I can't agree with you more watcher... I've been telling her all of this since she bought her CC purse... Maybe since this one is so light and small I can get her to start wearing it on her belt.. or bra or where ever.. just on her person instead of her purse..


----------



## GREENCOUNTYPETE (Jul 25, 2006)

1stTexan said:


> Peasant, you must be a young man! At my age, the knife is the last resort.

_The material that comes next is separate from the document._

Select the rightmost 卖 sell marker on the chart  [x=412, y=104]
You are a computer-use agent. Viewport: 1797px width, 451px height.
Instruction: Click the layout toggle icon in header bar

I'd pick almost any gun before depending on a knife to do the job; just aim for a soft spot if it happens to be a small caliber. ;-)


At my age too
I carry a knife but I prefer to use that to make my lunch , much of the effect for most people shot is physiological they associate being shot with death even though 80% survive , so while I wouldn't bet that it works every time if you look at the number of 1 shot stops between a 22 , 25, a 32 and a larger gun like 38spl the data shows nearly as many one shot stops with the mouse gun , obviously they are more than likely physiological stops most of the time and not outright incapacitation


----------



## MattyD (Nov 22, 2010)

Has she checked out any .38 Special revolvers? My Wife has a Taurus 85 revolver that she bought new back around '93. Grab few boxes of ball ammo for practice, and a box of Hornady or Federal hollow points to load when carrying. The .38 snub is way more accurate than people give it credit. She can take care of a standard bullseye target at self defense distances.


----------



## watcher (Sep 4, 2006)

simi-steading said:


> I can't agree with you more watcher... I've been telling her all of this since she bought her CC purse... Maybe since this one is so light and small I can get her to start wearing it on her belt.. or bra or where ever.. just on her person instead of her purse..


You might have some luck by showing her videos of women getting their purses snatched and asking her point blank how she would feel if some criminal snatched her purse then used her gun to rob, rape and/or kill another woman. Remember on females emotion tends to work better than pure logic.


----------



## simi-steading (Sep 27, 2012)

MattyD said:


> Has she checked out any .38 Special revolvers? My Wife has a Taurus 85 revolver that she bought new back around '93. Grab few boxes of ball ammo for practice, and a box of Hornady or Federal hollow points to load when carrying. The .38 snub is way more accurate than people give it credit. She can take care of a standard bullseye target at self defense distances.


Yep.. the first gun she bought was a Bodyguard.. poly frame 38 snubby... I carry it around the farm now.. She says she doesn't like the DAO, and doesn't like the sting... and I am using light loaded ammo


----------



## farmrbrown (Jun 25, 2012)

GREENCOUNTYPETE said:


> At my age too
> I carry a knife but I prefer to use that to make my lunch , much of the effect for most people shot is physiological they associate being shot with death even though 80% survive , so while I wouldn't bet that it works every time if you look at the number of 1 shot stops between a 22 , 25, a 32 and a larger gun like 38spl the data shows nearly as many one shot stops with the mouse gun , obviously they are more than likely physiological stops most of the time and not outright incapacitation



You're exactly right.
My favorite will always be a 1911 Colt, but having been in several bad scrapes with more than one assailant, I can confirm first hand a few things as facts, not theories.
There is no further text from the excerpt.